26 января 1631 года Бассомпьер был арестован. Вот что он сам пишет об этом: «В среду, 26 числа, Трамбле посетил меня и сказал мне от имени короля, что его величество приказал арестовать меня не за какую-либо вину, так как считает меня своим верным слугой, но из опасения, чтобы меня не побудили сделать что-нибудь дурное, и что король приказал уверить меня, что я недолго останусь в Бастилии. Это меня очень утешило».
Мало с кем Ришелье поступал так коварно и вероломно, как с Бассомпьером. Маршала посадили в ту камеру, где дожидался смерти маршал Бирон. Ришелье то подавал ему надежду на освобождение, то забывал о нем. Не подлежит сомнению, что это была новая пытка, изобретенная кардиналом. В остальном узника не стесняли – ему дозволялось расхаживать по всей Бастилии, иметь двух лакеев и повара, которым отвели помещение рядом с его комнатой, и т. д. Бассомпьер верил и надеялся до того дня, когда госпожа Беврон, его племянница, добилась наконец свидания с кардиналом. На просьбы молодой женщины освободить Бассомпьера Ришелье ответил, что ее дяде не на что жаловаться, поскольку он сидит только пять лет, между тем как граф д'Овернь провел в Бастилии двенадцать лет.
После этого разговора маршал просидел в Бастилии еще семь лет.
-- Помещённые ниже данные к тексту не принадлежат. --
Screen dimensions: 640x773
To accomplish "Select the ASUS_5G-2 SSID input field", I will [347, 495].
За это время он потерял семью, имущество и должность капитана швейцарцев, которую его заставили продать за бесценок. Все же даже здесь он сумел оправдать свою репутацию соблазнителя, добившись любви Мари д'Эстурнель, заключенной в Бастилию по подозрению в заговоре.
Смерть кардинала доставила Бассомпьеру свободу и радость, которую ему не с кем было разделить.
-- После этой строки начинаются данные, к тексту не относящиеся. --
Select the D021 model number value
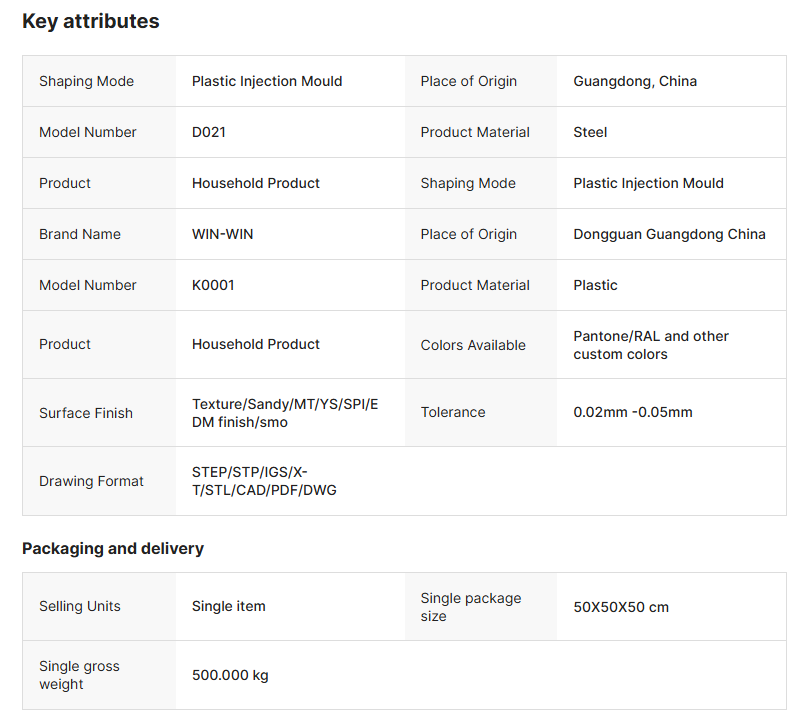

Кардинал Ришелье умер в 1642 году. Его красная мантия действительно покрыла потоки пролитой им крови и сотни искалеченных судеб. Даже Ларошфуко, испытавший на себе и опалу, и заключение в Бастилию, признавал: «Никто лучше его не постиг до того времени всей мощи королевства и никто не сумел объединить его полностью в руках самодержца. Суровость его правления повела к обильному пролитию крови, вельможи королевства были сломлены и унижены, народ обременен податями, но взятие Ла Рошели, сокрушение партии гугенотов, ослабление Австрийского дома, такое величие в его замыслах, такая ловкость в осуществлении их должны взять верх над злопамятством частных лиц и превознести его память хвалою, которую она по справедливости заслужила».
После его смерти все заключенные Бастилии и других тюрем были освобождены.
Король пережил кардинала на год.
Бастилия во времена Фронды
Людовику XIV было всего пять лет, когда умер его отец. По завещанию Людовика ХIII управление делами государства перешло в руки Опекунского совета, куда вошли Анна Австрийская, Месье (Гастон Орлеанский), принц Конде, кардинал Мазарини и несколько других вельмож. Вскоре двор заполнился теми, кто пострадал при кардинале Ришелье; большинство из них сохранило преданность королеве, которая заручилась также поддержкой Парижского парламента. Опираясь на дворянство и парламент, Анна Австрийская легко добилась того, что завещание Людовика XIII было признано недействительным, а сама она была провозглашена единовластной регентшей.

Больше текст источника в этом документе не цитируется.